SUMMARY OF MOTION FOR POST-CONVICTION DNA TESTING
Mr. Lee has always maintained his innocence in the death of Debra Reese. On April 17, 2017, Mr. Ledell Lee filed a Motion For Post-Conviction DNA Testing in the Circuit Court of Pulaski County, Arkansas seeking DNA testing of forensic evidence used by the prosecution at his trial in 1995. The prosecution relied upon hairs found at the scene and two tiny pinpoints of material on the shoes of Mr. Lee which the prosecution contended was human blood. Fingerprints found at the scene did not match Mr. Lee.
One intact hair and several hair fragments from the crime scene were analyzed by a criminalist who testified that at the time of his analysis, it was scientifically impossible to say whether the hair came from Mr. Lee. The criminalist could only compare the hair found at the scene with Mr. Lee’s hair and say that the “Negroid” hair at the scene was not inconsistent with Mr. Lee’s hair. This type of side-by-side comparison of hair is not scientifically accurate. In 2009, the National Academy of Sciences found that hair microscopy cannot uniquely identify one person as the source of hair, concluding that evidence of a match “must be confirmed using [mitochondrial] DNA analysis.” Mr. Lee is now seeking to have mitochondrial DNA testing performed on the hairs at the scene to show they are not his. Through this new DNA analysis that was not available at the time of Mr. Lee’s trial, it can be conclusively determined whether the hair found at the scene belonged to Mr. Lee.
A serologist testified at trial that he found two tiny pinpoints of material – one on each of Mr. Lee’s shoes – that he believes was human blood, but he was unable to determine the origin of the blood. Despite a very bloody crime scene with extensive blood spatter, there was no blood on any of Mr. Lee’s other clothing he was wearing just three hours after the crime. In performing the pre-trial test, the serologist consumed all of the visible material on Mr. Lee’s shoes so Mr. Lee’s attorneys had no opportunity to test the material. STR DNA testing now permits the examination of minute quantities of biological evidence – evidence which probably still exists on Mr. Lee’s tennis shoes. This testing was not available at the time of Mr. Lee’s trial, but now may be used to show the material on his shoes was not Ms. Reese’s blood.

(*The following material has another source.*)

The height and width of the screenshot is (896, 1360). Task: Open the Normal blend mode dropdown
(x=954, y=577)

DNA testing is perfectly suited for cases like this one, where technology unavailable at the time of trial can conclusively establish the legitimacy of Mr. Lee’s innocence claim and undermine evidence used by the prosecution to convict him.

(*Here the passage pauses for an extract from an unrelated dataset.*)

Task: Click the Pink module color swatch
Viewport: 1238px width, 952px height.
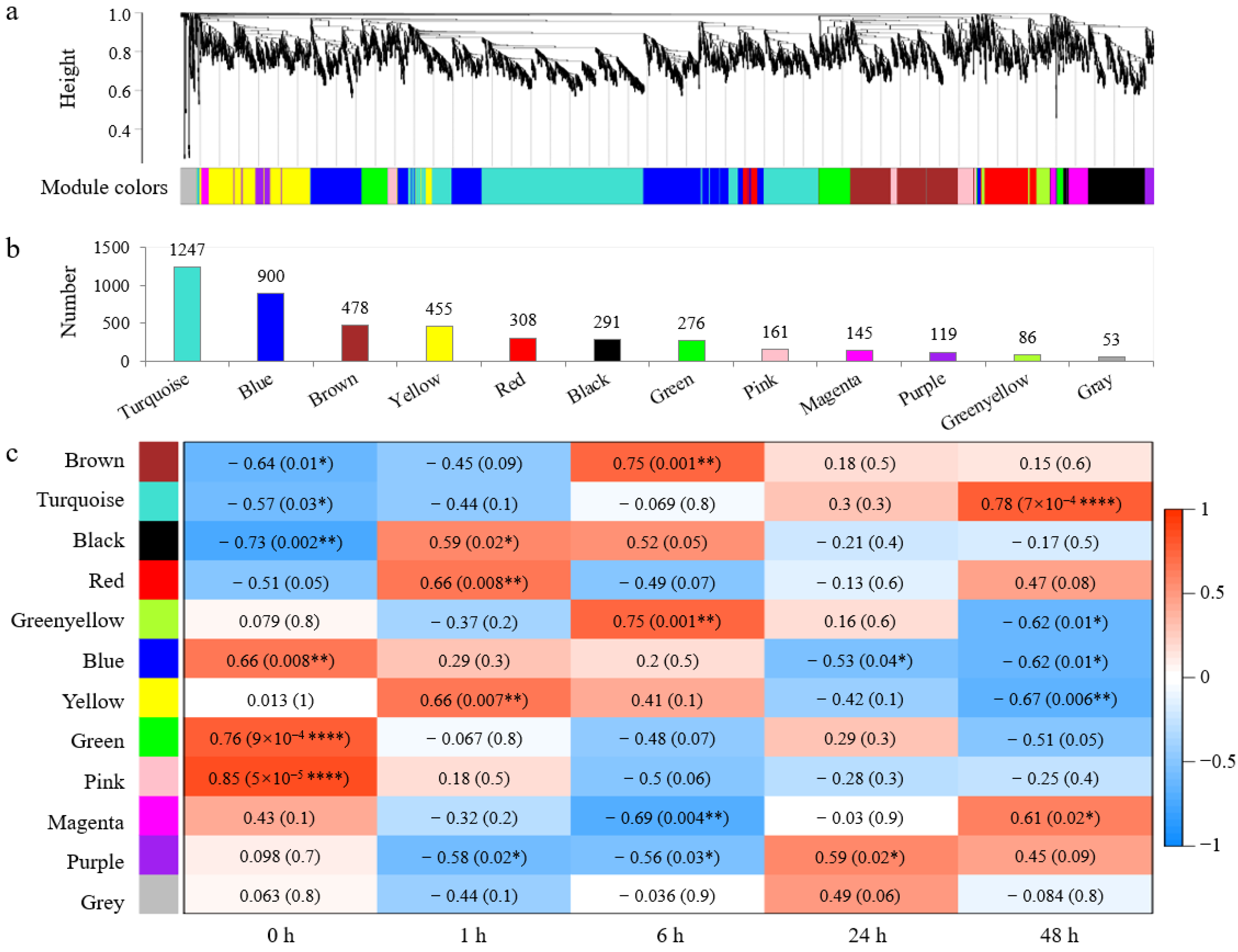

SUMMARY OF MOTION FOR FUNDS
On April 17, 2017, Mr. Ledell Lee filed a motion in United States District Court, Eastern District of Arkansas, seeking funds from the court to retain the services of a mitigation specialist. The United States Supreme Court has repeatedly demanded that attorneys must investigate the background of a capital defendant and present mitigating evidence of the defendant’s life history. Due to a total break-down of effective advocacy for Mr. Lee over the last two decades, no attorneys have done such an investigation.
It appears that until last week, despite the fact that counsel have known for over a decade that Mr. Lee was in special education and no psychological evaluation was ever done of Mr. Lee. Dr. Dale Watson, a neuropsychologist has now evaluated Mr. Lee and determined that Mr. Lee has intellectual disability, mild or borderline, Fetal Alcohol Syndrome, and significant brain damage. The intellectually disabled are exempt from execution under Atkins v. Virginia. This is the type of evidence the Supreme Court has emphasized should be investigated and presented as part of a defendant’s life history. Based on these newly discovered findings, Mr. Lee is seeking funds from the court to hire a mitigation specialist to investigate and prove these claims and his ineligibility for the death penalty.